EXERCISE TASK
Could you rewrite the material below with every "Instruction" replaced by "Command" and everything else left unchanged?

Word and element pointing entries
....
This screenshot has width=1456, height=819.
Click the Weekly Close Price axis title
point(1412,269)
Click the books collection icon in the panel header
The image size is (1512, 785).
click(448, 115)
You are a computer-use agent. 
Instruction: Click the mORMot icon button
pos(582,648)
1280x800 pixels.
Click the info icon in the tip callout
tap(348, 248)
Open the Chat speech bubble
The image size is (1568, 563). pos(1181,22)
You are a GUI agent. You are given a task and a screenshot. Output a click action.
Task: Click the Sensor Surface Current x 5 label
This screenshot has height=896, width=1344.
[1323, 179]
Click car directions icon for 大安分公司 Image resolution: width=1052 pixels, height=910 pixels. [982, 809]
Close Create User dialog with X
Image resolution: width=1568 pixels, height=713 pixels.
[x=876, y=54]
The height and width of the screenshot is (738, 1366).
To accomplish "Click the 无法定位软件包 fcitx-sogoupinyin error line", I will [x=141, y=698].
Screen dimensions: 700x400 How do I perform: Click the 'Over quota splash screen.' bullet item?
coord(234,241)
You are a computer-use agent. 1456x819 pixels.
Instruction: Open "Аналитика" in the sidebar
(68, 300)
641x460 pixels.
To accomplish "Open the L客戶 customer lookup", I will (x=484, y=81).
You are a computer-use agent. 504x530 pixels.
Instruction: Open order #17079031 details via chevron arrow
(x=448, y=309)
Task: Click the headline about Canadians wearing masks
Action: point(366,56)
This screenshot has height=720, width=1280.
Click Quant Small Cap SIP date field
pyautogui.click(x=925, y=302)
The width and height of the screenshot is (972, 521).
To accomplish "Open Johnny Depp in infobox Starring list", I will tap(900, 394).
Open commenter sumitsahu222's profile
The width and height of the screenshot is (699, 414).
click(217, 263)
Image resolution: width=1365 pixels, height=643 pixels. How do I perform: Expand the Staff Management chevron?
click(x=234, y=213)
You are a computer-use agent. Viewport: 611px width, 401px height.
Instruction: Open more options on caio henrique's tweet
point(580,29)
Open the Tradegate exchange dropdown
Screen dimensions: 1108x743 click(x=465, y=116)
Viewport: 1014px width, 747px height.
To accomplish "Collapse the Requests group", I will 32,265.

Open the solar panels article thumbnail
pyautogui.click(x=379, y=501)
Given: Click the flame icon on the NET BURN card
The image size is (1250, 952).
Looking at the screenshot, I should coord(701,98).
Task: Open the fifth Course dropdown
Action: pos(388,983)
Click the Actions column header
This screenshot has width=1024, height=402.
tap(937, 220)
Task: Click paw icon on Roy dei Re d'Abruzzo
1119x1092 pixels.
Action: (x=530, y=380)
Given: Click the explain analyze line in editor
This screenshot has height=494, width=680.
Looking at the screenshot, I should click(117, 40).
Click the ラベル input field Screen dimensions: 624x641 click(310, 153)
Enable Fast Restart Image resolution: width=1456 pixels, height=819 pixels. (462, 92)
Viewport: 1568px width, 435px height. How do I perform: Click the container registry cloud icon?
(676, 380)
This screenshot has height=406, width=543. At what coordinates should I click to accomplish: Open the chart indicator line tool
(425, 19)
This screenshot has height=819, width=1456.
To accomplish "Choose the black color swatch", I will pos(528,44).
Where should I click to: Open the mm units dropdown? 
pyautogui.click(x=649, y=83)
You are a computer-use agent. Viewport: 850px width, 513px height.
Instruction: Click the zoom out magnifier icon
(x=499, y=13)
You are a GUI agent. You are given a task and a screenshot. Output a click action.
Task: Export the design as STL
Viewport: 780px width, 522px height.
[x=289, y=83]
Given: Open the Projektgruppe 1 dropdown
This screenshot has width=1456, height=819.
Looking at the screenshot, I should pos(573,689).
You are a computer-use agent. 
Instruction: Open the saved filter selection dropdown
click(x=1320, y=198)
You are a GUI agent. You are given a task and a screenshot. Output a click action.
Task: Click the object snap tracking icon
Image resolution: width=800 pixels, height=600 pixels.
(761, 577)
....
FINAL RESULT
This screenshot has width=1456, height=819.
Click the Weekly Close Price axis title
point(1412,269)
Click the books collection icon in the panel header
The image size is (1512, 785).
click(448, 115)
You are a computer-use agent. 
Command: Click the mORMot icon button
pos(582,648)
1280x800 pixels.
Click the info icon in the tip callout
tap(348, 248)
Open the Chat speech bubble
The image size is (1568, 563). pos(1181,22)
You are a GUI agent. You are given a task and a screenshot. Output a click action.
Task: Click the Sensor Surface Current x 5 label
This screenshot has height=896, width=1344.
[1323, 179]
Click car directions icon for 大安分公司 Image resolution: width=1052 pixels, height=910 pixels. [982, 809]
Close Create User dialog with X
Image resolution: width=1568 pixels, height=713 pixels.
[x=876, y=54]
The height and width of the screenshot is (738, 1366).
To accomplish "Click the 无法定位软件包 fcitx-sogoupinyin error line", I will [x=141, y=698].
Screen dimensions: 700x400 How do I perform: Click the 'Over quota splash screen.' bullet item?
coord(234,241)
You are a computer-use agent. 1456x819 pixels.
Command: Open "Аналитика" in the sidebar
(68, 300)
641x460 pixels.
To accomplish "Open the L客戶 customer lookup", I will (x=484, y=81).
You are a computer-use agent. 504x530 pixels.
Command: Open order #17079031 details via chevron arrow
(x=448, y=309)
Task: Click the headline about Canadians wearing masks
Action: point(366,56)
This screenshot has height=720, width=1280.
Click Quant Small Cap SIP date field
pyautogui.click(x=925, y=302)
The width and height of the screenshot is (972, 521).
To accomplish "Open Johnny Depp in infobox Starring list", I will tap(900, 394).
Open commenter sumitsahu222's profile
The width and height of the screenshot is (699, 414).
click(217, 263)
Image resolution: width=1365 pixels, height=643 pixels. How do I perform: Expand the Staff Management chevron?
click(x=234, y=213)
You are a computer-use agent. Viewport: 611px width, 401px height.
Command: Open more options on caio henrique's tweet
point(580,29)
Open the Tradegate exchange dropdown
Screen dimensions: 1108x743 click(x=465, y=116)
Viewport: 1014px width, 747px height.
To accomplish "Collapse the Requests group", I will 32,265.

Open the solar panels article thumbnail
pyautogui.click(x=379, y=501)
Given: Click the flame icon on the NET BURN card
The image size is (1250, 952).
Looking at the screenshot, I should coord(701,98).
Task: Open the fifth Course dropdown
Action: pos(388,983)
Click the Actions column header
This screenshot has width=1024, height=402.
tap(937, 220)
Task: Click paw icon on Roy dei Re d'Abruzzo
1119x1092 pixels.
Action: (x=530, y=380)
Given: Click the explain analyze line in editor
This screenshot has height=494, width=680.
Looking at the screenshot, I should click(117, 40).
Click the ラベル input field Screen dimensions: 624x641 click(310, 153)
Enable Fast Restart Image resolution: width=1456 pixels, height=819 pixels. (462, 92)
Viewport: 1568px width, 435px height. How do I perform: Click the container registry cloud icon?
(676, 380)
This screenshot has height=406, width=543. At what coordinates should I click to accomplish: Open the chart indicator line tool
(425, 19)
This screenshot has height=819, width=1456.
To accomplish "Choose the black color swatch", I will pos(528,44).
Where should I click to: Open the mm units dropdown? 
pyautogui.click(x=649, y=83)
You are a computer-use agent. Viewport: 850px width, 513px height.
Command: Click the zoom out magnifier icon
(x=499, y=13)
You are a GUI agent. You are given a task and a screenshot. Output a click action.
Task: Export the design as STL
Viewport: 780px width, 522px height.
[x=289, y=83]
Given: Open the Projektgruppe 1 dropdown
This screenshot has width=1456, height=819.
Looking at the screenshot, I should pos(573,689).
You are a computer-use agent. 
Command: Open the saved filter selection dropdown
click(x=1320, y=198)
You are a GUI agent. You are given a task and a screenshot. Output a click action.
Task: Click the object snap tracking icon
Image resolution: width=800 pixels, height=600 pixels.
(761, 577)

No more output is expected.